## Written task 1
Summarize the Maine burger article in two sentences.
## Written task 2
Turn the paragraph of the Maine burger article that begins "Want a burger with locally raised beef" into a bulleted list, keeping its main facts.
## Written task 3
Carry the Maine burger article forward from its final sentence.

## Text provided
____
Maine’s 30 Greatest Burgers

Originally published in the November 2017 Issue of Down East Magazine
From mom-and-pop diners, hole-in-the-wall pubs, and fancy-pants kitchens all across the state, these are the juicy little beauties most worth road tripping for. Did your favorites make the list?
By Joe Ricchio and the Down East staff

Food editor Joe Ricchio put on over 1,000 miles and at least 10,000 calories to bring you this compendium, eating through the recommendations of Down East’s staff, listeners to his weekly radio segment, and an insistent chorus of social media gourmands. His findings? Maine’s burger-sphere is as rich and varied as its overall food scene.

Want a burger with locally raised beef on a house-baked brioche bun with LTO plucked from the garden out back? You’ll find bushels full. Craving the same melty-cheese slider your grandparents once ordered at a Route 1 drive-in? Pull up and flip on your headlights. Daydreaming about a perfectly charbroiled patty with a big old lobster claw on top? Oh, finest kind, bub, finest kind.
____
## Stored records
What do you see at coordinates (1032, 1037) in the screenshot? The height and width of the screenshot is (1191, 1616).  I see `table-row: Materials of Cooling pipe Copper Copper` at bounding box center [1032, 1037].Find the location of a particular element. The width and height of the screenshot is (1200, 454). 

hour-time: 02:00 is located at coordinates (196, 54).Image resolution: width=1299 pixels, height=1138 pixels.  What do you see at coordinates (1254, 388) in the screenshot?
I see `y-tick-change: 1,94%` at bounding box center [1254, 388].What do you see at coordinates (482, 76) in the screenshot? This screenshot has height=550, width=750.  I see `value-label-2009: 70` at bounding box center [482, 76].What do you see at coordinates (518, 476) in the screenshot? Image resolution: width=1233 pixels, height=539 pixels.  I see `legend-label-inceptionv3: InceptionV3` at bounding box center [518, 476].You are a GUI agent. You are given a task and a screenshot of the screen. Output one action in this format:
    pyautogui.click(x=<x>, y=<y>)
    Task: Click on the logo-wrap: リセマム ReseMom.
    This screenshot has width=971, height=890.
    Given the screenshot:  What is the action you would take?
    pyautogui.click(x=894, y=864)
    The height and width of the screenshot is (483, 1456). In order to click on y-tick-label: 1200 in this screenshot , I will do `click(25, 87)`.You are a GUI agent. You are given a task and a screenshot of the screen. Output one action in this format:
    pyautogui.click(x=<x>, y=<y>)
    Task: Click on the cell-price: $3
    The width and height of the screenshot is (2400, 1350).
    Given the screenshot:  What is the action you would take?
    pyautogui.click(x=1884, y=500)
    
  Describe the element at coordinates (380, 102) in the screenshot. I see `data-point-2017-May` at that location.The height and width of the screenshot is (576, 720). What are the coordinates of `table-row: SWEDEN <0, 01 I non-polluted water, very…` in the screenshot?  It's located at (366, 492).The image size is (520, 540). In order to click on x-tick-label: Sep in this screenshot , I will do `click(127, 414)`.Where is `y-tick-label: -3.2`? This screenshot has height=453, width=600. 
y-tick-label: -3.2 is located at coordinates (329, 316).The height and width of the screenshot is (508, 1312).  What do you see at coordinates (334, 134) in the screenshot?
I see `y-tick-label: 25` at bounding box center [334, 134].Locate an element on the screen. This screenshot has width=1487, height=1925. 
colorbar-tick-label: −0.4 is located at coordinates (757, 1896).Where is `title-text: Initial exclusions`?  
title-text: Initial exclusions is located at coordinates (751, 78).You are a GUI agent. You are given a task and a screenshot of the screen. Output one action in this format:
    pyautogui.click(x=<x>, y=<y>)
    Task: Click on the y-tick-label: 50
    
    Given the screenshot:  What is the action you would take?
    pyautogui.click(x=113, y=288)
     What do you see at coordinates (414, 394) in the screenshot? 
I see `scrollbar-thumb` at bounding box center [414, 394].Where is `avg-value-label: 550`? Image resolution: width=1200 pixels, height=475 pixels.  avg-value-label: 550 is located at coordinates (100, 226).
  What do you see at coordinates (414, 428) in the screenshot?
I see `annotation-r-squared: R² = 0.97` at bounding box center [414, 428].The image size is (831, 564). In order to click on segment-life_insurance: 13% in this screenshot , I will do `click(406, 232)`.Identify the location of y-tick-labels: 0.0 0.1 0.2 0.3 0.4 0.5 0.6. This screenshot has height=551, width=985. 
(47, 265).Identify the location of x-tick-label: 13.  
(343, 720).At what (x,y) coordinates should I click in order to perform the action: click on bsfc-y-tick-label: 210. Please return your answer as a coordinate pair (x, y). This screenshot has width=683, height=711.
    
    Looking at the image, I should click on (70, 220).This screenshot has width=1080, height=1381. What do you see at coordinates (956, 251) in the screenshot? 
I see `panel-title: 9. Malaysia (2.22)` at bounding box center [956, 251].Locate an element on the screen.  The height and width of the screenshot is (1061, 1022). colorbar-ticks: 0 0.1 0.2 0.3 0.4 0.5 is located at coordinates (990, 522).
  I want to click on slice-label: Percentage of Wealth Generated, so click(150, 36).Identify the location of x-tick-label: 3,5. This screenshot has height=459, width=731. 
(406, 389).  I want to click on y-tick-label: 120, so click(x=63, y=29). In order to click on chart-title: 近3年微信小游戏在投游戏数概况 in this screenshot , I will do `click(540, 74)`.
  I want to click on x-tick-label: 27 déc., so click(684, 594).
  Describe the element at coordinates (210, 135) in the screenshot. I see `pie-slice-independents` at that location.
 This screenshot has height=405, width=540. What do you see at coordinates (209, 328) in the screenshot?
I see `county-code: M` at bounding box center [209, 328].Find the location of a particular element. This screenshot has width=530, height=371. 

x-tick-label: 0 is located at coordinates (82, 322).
____
## Answer space 1
Down East food editor Joe Ricchio drove more than 1,000 miles and ate at least 10,000 calories to compile a list of Maine's 30 greatest burgers, working through recommendations from the magazine's staff, his radio listeners, and social media. He found that the state's burger scene, spanning mom-and-pop diners, hole-in-the-wall pubs, and fancy kitchens, is as rich and varied as its overall food scene.

## Answer space 2
- Burgers made with locally raised beef on house-baked brioche buns, with LTO from the garden out back, are plentiful.
- Melty-cheese sliders like those once ordered at Route 1 drive-ins are still available.
- Perfectly charbroiled patties topped with a big lobster claw can be found too.

## Answer space 3
Here then, in no particular order, are Maine’s 30 best burgers. Think we got it wrong? Know of a burger we missed? Comment below to let us know your beef — or weigh in on our Facebook page.

Photo: J.K. Putnam

The Burger
Bar Harbor. $12.99

The most satisfying burger on Mount Desert Island starts with a blend of all-natural beef cuts, muenster cheese, and a brioche bun that’s sturdy and buttery. McKay’s tasty secret sauce is like a mildly spicy aoili (they call it “boom sauce” in the kitchen), but the way to order this baby is smothered in beer cheese and sautéed mushrooms for an extra $2. The shredded lettuce soaks it all up nicely, and whatever spills out is just a dipping sauce for your golden handcut fries. No wonder locals flock to this place even when its jam-packed in tourist season. 231 Main St. 207-288-2002.

Photo: Glen Charles

The Lamb Burger
Lubec. $14.95

Good lamb has a kind of barnyard sweetness that you don’t get from beef, and Cohill’s uses marbled ground lamb shoulder with plenty of sweet fat that mingles with the rich, minerally flavor of the meat. The burger comes crowned with a dollop of tangy goat cheese, grilled onion, greens, tomato, and an unexpected cucumber (nice crunch), all stacked on a challah bun. A side of herb-flecked tabbouleh complements the burger perfectly, a healthful alternative to fries. 7 Water St. 207-733-4300.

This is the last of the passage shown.